Allison Babcock’s tranquil interiors are an antidote to sensory overload.

The vintage pendant lights over the kitchen island were inspired by Paris streetlights.

A design-minded alien whose only source of style intel about the U.S. was Instagram would conclude that Americans are a bit obsessed with color. In the virtual world, blinding orange living rooms, hot pink kitchens, and violet bedrooms are everywhere. But for how long?

It’s a question the Sag Harbor-based interior designer Allison Babcock will never have to concern herself with. Babcock is known for her skillful handling of neutral colors. She also favors one-of-a-kind and limited edition soft furnishings, tailored upholstery, and decorative elements that reflect the outdoors. The result are interiors that fairly glow.

“We are bombarded with images all the time,” says Babcock. When I come home at night, I want my surroundings to feel calm and serene.” It’s a feeling that pervades her work — including the 3,800-square-foot Sag Harbor home pictured on these pages. The clients, a young married couple with children, enlisted her help to carry out their plans for a double lot they had acquired on a pretty village street. On the property was a small farmhouse built in 1910 and a shed. Rather than tear the former down, they hit on the idea of building an extension that would become their main residence. The farmhouse would serve as guest quarters, with the two structures forming a unified whole.

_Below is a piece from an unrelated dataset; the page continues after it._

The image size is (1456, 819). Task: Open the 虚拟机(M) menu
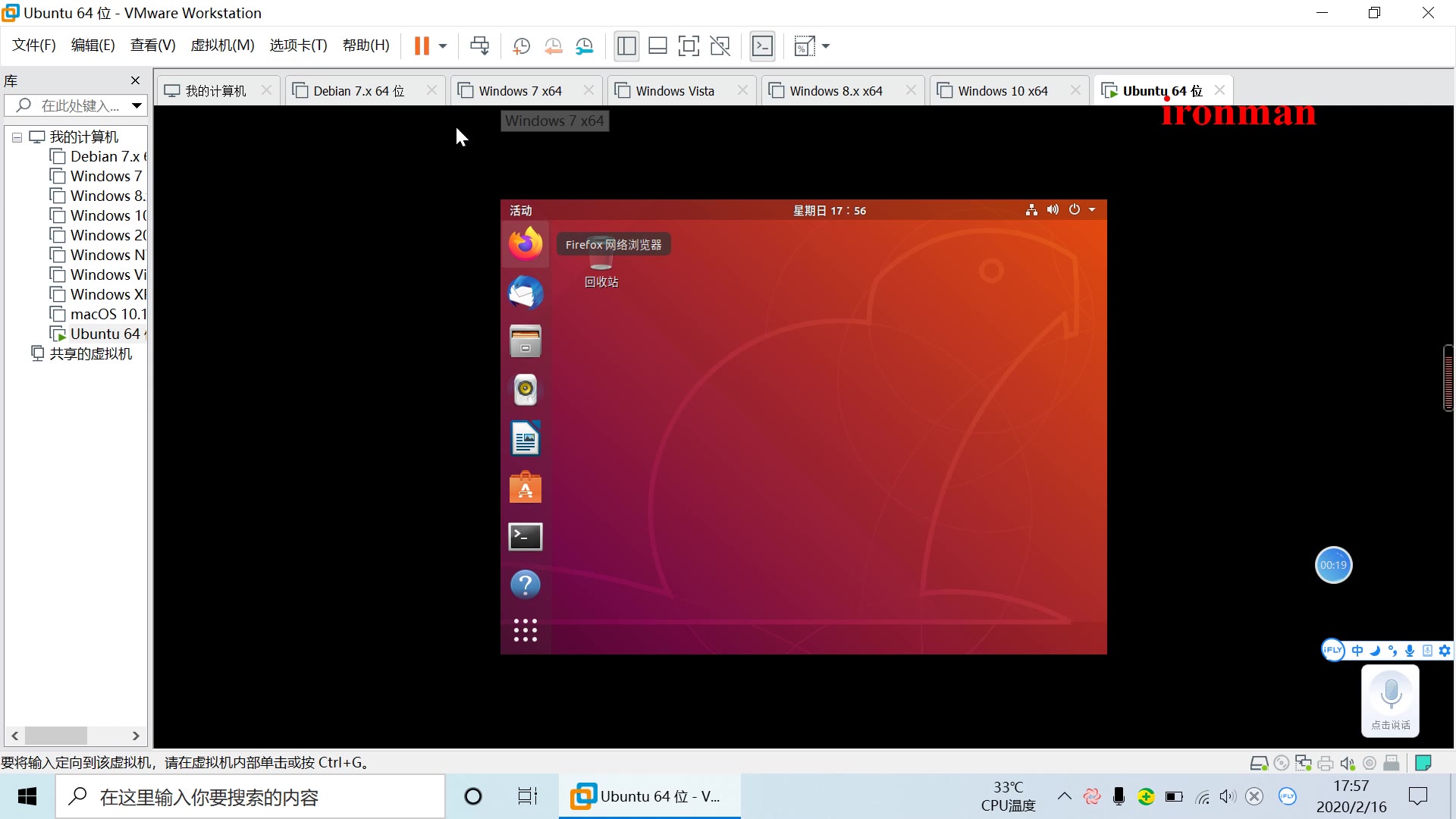[x=221, y=45]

Once an architect had dealt with the building envelope, Babcock and the homeowner-husband took the reigns of the project and designed a three-level extension (with a children’s playroom in the finished basement) that connects to the existing house via the mudroom. The latter leads to an open-plan living and dining area, and kitchen. A staircase off the main living area leads to four bedrooms, a laundry room, two full bathrooms, and a reading nook that gets ample daylight.

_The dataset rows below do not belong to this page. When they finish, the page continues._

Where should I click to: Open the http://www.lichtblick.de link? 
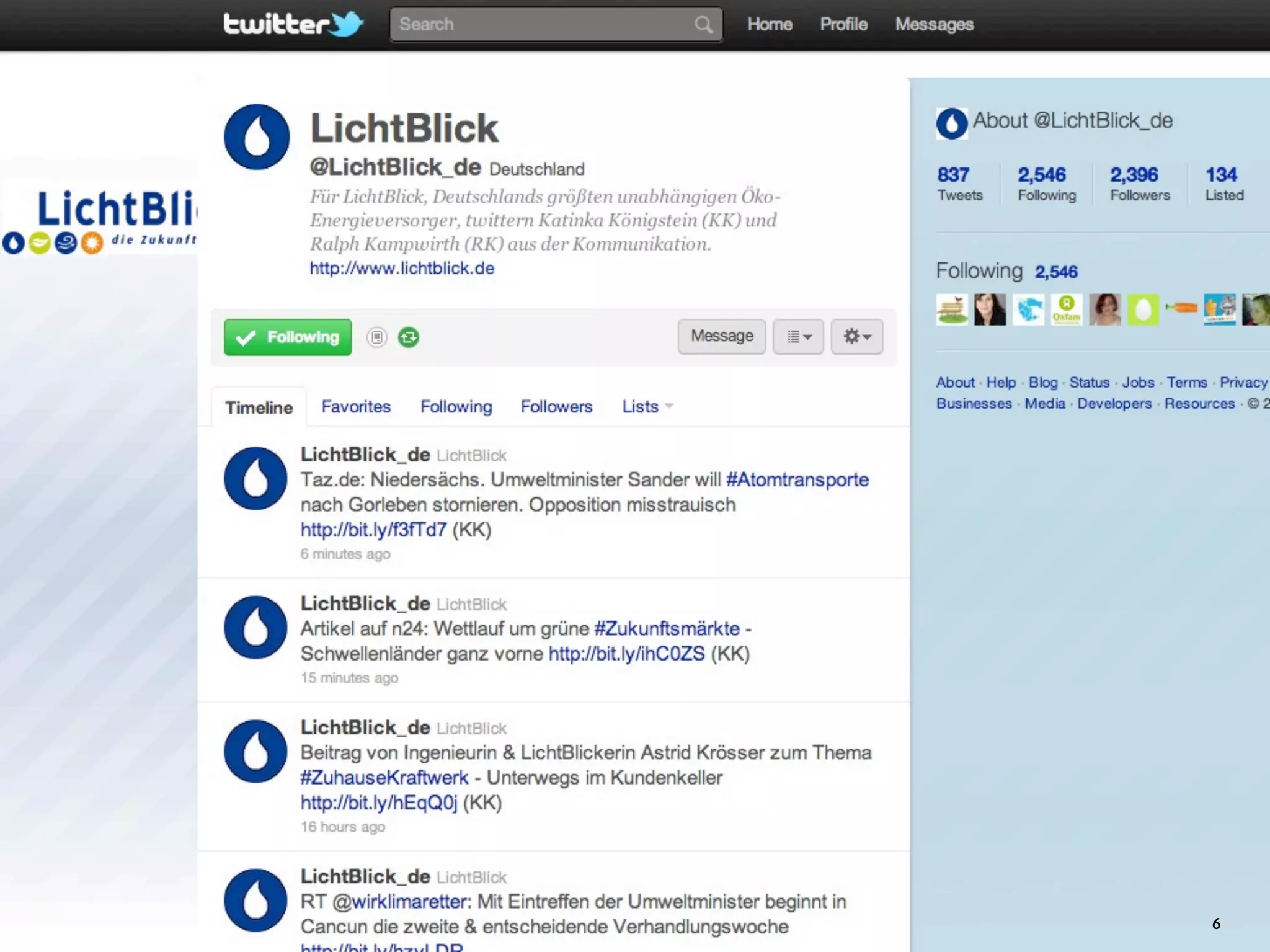402,269
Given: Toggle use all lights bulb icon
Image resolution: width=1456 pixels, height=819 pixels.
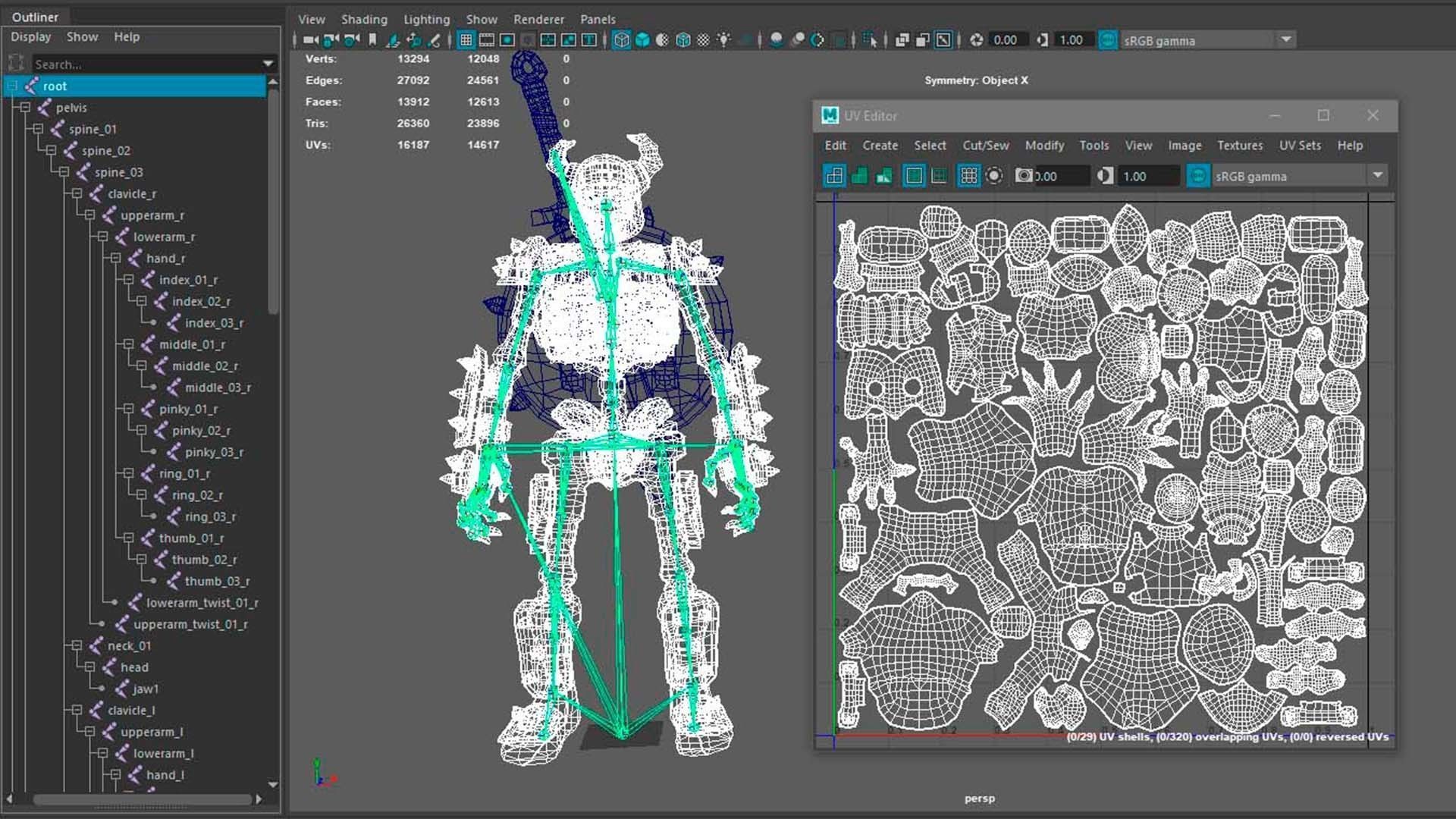Looking at the screenshot, I should [x=723, y=40].
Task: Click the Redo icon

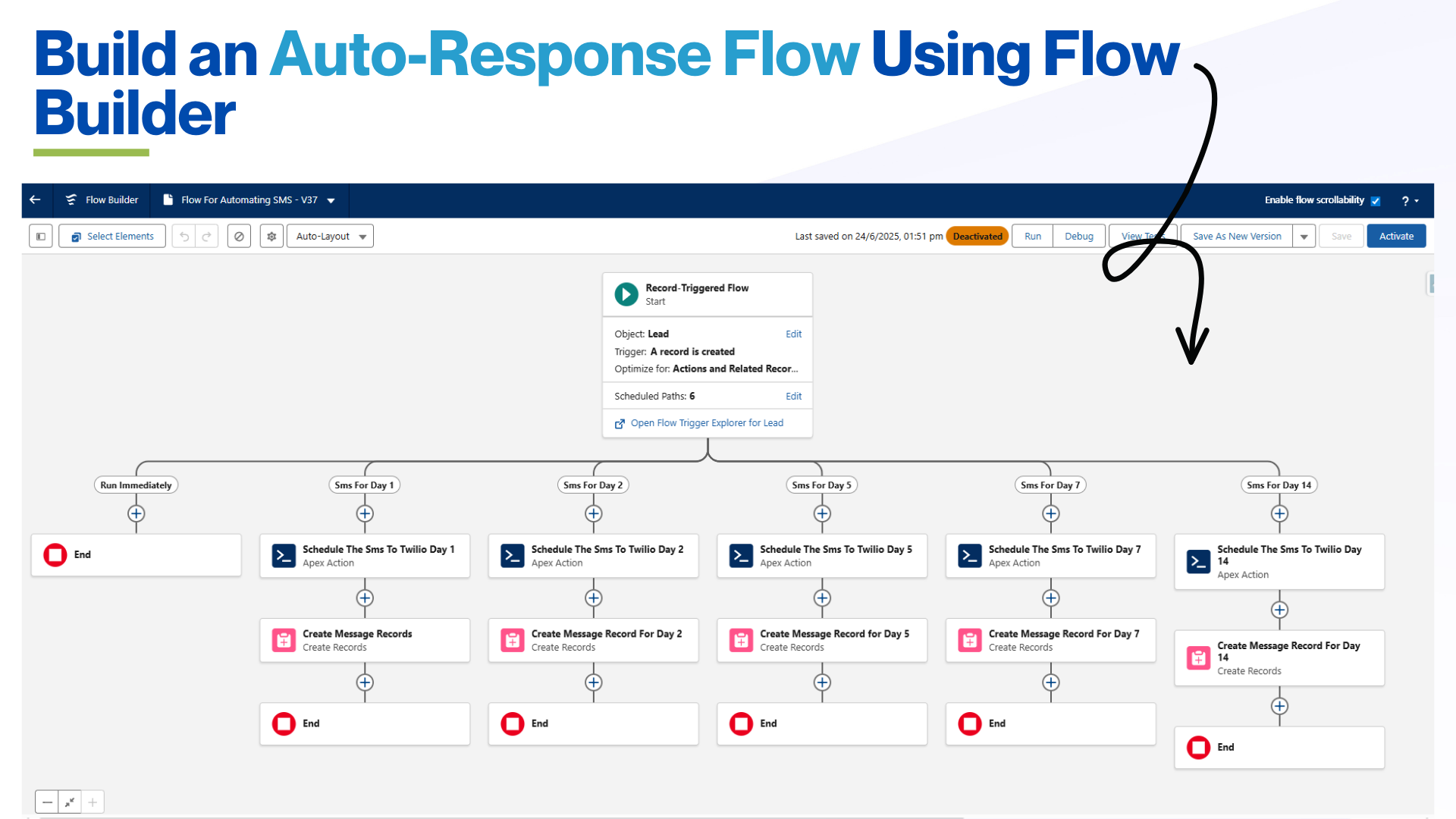Action: pos(206,237)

The challenge, says Babcock, was to imbue the place with character so that “you didn’t just see a lot of sheet rock.” And since the extension was to be a full-time residence rather than a summer beach cottage, Babcock chose materials that would give the space what she calls a patina. She and the homeowner — who served as general contractor — brought in antique ceiling beams and shiplap, installed two-over-two windows, and put down wide oak floor boards, all of which were of a piece with the original farmhouse.

Babcock took the same approach to the finishes. The vintage pendant lights over the kitchen island were inspired by Paris streetlights; the industrial-looking lights in the slate-floored mudroom once hung in a factory in eastern Europe. A pair of travertine and iron tables from San Miguel de Allende, Mexico, and two high-backed Swedish mid-century chairs in the living area along with other unique pieces distinguish the space.

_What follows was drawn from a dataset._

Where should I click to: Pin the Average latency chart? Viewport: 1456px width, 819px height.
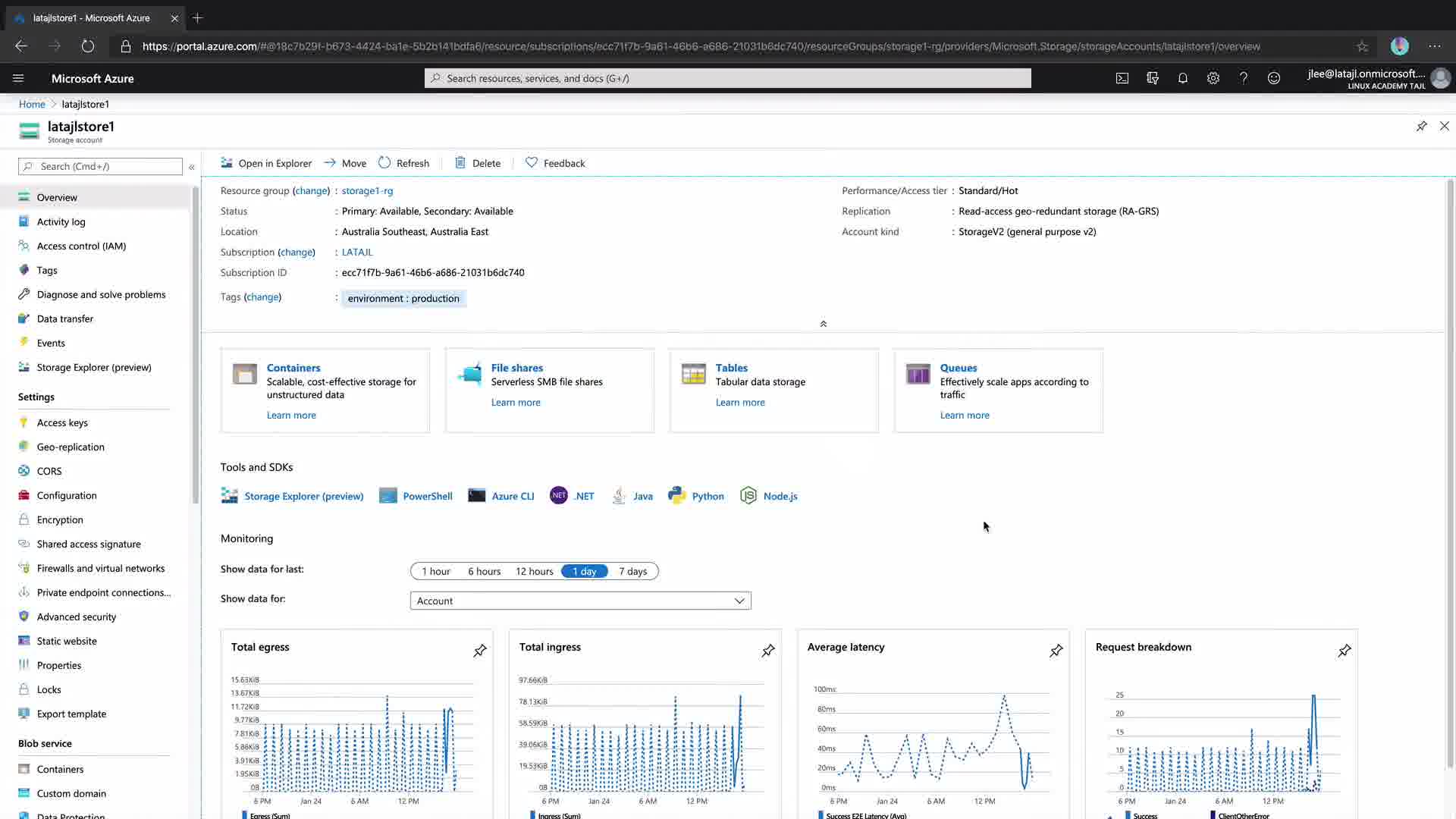click(1056, 651)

What ties it all together are the colors. Consider those in the sunlit kitchen where Babcock employed a palette of soft creams, blacks, and greys. “I always think with an open-floor plan it’s better not to have a white kitchen,” she says. “Darker colors add warmth and make the cabinetry feel more like furniture and not quite so stark.” Black hardware on the Shaker cabinets, grey concrete countertops and lots of natural wood tones give the space a grounded feel.

“Neutrals don’t have to be monochromatic,” says Babcock, who created a U-shaped breakfast nook and a dining area for larger gatherings. For the first, she used a table the homeowner made from wood that was part of the old shed. There’s also a refreshing burst of green in a Marimekko fabric-upholstered banquette.

The overall effect is thoughtful and (surprisingly) vibrant. “My palette is a soft one,” Babcock acknowledges. Her message is that there’s nothing wrong with pattern and color as long as they are judiciously employed. “Don’t be afraid to incorporate wood and textures or to mix old and new “so that everything isn’t the same yet it all has a collected feel. Introduce the unexpected in a quiet way — through artwork, for example.” She offers one final piece of advice. “Don’t cover your bathroom walls with tile that has sailboats on it — put an anchor on your wall! That way if you get tired of it, you can always take it down.”